» **提供された抜粋**:
沖縄テレビ OTV NEWSより:(2021年8月)
アメリカ軍は、下水道の放出を開始したと発表しました

京都大学 小泉昭夫名誉教授:(2021年10月 沖縄テレビ OTV NEWSより)
妊婦は飲まないようにするということが必要だと思います

「声を上げることでしか変えられない」自らの命守るために

水汚染から命を守ってほしいと市民団体が2022年4月に開いた県民集会には、県内各地から442人が参加した。会場には、汚染が明らかになっている地域住民の切実な声が響いた。

うるま市 宮城英和さん:
(米軍基地内の)貯水タンクには8万ngの殺人的なPFASが残っていることが報道され、基地のある所は、PFASの汚染はあると確信しました

北谷町 仲宗根由美さん:
子ども達が、人体に有害とされる物質を飲んでいることを思うと、行動せずにはいられませんでした

美百合ちゃん:
安全な水を飲みたいです

集会では、この問題の調査・報道を続けるジャーナリストのジョン・ミッチェルさんが、アメリカでは国家的危機と捉え、バイデン政権は2021年11月に汚染除去などの対策に100億ドル、日本円にして約1兆1400億円を計上し、浄化に向け取り組んでいる事を報告。

項目探しの記録

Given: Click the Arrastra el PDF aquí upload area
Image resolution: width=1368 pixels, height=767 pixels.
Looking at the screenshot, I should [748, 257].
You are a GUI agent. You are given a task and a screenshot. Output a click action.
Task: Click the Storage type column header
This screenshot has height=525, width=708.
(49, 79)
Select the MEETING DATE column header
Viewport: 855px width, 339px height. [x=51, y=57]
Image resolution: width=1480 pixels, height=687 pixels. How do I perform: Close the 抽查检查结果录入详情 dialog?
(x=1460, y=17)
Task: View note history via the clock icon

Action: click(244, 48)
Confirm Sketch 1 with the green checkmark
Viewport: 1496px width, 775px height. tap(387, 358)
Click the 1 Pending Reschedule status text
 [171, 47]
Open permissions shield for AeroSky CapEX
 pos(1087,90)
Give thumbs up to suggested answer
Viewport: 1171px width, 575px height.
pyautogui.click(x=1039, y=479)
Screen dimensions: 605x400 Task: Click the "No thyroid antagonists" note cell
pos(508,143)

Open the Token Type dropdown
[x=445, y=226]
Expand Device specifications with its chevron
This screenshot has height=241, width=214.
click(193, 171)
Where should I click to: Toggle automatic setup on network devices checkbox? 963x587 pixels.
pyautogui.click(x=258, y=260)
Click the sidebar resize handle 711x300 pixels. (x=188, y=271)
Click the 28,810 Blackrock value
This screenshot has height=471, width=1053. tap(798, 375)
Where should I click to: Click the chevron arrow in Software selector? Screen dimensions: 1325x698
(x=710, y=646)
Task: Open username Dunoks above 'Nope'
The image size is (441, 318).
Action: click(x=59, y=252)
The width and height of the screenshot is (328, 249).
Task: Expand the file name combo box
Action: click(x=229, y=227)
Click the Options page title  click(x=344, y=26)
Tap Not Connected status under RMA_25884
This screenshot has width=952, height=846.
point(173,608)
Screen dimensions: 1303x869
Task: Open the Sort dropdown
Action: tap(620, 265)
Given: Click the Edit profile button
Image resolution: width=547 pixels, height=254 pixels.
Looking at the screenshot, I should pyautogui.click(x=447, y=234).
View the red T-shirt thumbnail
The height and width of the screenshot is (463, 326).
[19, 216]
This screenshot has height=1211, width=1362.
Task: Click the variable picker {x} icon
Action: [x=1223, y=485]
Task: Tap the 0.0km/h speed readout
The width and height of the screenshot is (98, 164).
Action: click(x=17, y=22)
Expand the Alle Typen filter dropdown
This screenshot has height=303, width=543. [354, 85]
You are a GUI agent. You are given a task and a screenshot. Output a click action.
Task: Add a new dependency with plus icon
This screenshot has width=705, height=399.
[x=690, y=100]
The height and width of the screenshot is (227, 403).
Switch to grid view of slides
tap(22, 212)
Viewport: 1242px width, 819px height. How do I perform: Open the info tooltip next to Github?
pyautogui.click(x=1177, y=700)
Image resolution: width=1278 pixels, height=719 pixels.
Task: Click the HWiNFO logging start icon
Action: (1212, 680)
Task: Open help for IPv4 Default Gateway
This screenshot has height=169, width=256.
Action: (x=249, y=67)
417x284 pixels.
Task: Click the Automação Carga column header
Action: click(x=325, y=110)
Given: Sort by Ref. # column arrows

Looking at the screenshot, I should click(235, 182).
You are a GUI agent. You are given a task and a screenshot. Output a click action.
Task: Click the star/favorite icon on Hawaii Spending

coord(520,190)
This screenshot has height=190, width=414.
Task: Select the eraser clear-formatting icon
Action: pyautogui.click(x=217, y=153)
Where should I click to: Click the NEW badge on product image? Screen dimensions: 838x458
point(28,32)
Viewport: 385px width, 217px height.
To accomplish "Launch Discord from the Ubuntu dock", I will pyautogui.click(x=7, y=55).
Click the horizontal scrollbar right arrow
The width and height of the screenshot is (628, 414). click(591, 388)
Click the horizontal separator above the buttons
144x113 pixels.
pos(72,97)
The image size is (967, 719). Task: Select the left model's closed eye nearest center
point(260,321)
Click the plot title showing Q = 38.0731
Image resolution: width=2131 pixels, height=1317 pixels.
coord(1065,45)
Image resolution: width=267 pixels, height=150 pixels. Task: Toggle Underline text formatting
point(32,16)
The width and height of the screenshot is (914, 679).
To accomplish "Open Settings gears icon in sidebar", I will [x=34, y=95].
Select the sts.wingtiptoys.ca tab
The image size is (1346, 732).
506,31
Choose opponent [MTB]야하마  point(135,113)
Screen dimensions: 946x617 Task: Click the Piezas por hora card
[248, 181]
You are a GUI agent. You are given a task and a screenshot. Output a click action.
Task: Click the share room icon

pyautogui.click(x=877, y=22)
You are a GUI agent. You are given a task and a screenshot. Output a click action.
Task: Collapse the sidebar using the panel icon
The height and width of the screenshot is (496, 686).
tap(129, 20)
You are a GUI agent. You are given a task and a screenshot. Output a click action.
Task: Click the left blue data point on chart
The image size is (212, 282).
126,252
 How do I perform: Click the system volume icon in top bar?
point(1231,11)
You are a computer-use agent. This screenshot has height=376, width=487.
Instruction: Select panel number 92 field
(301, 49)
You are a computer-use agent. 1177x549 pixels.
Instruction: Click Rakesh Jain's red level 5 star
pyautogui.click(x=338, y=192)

» **課題**:
上の抜粋をもとに、次の問いに答えてください。
1. 2022年4月の県民集会には何人が参加したか。
2. バイデン政権が2021年11月に汚染除去などの対策に計上した額はいくらか。
3. 妊婦は飲まないようにすることが必要だと述べたのは誰か。

» **解答**:
1. 442人
2. 100億ドル(日本円にして約1兆1400億円)
3. 京都大学の小泉昭夫名誉教授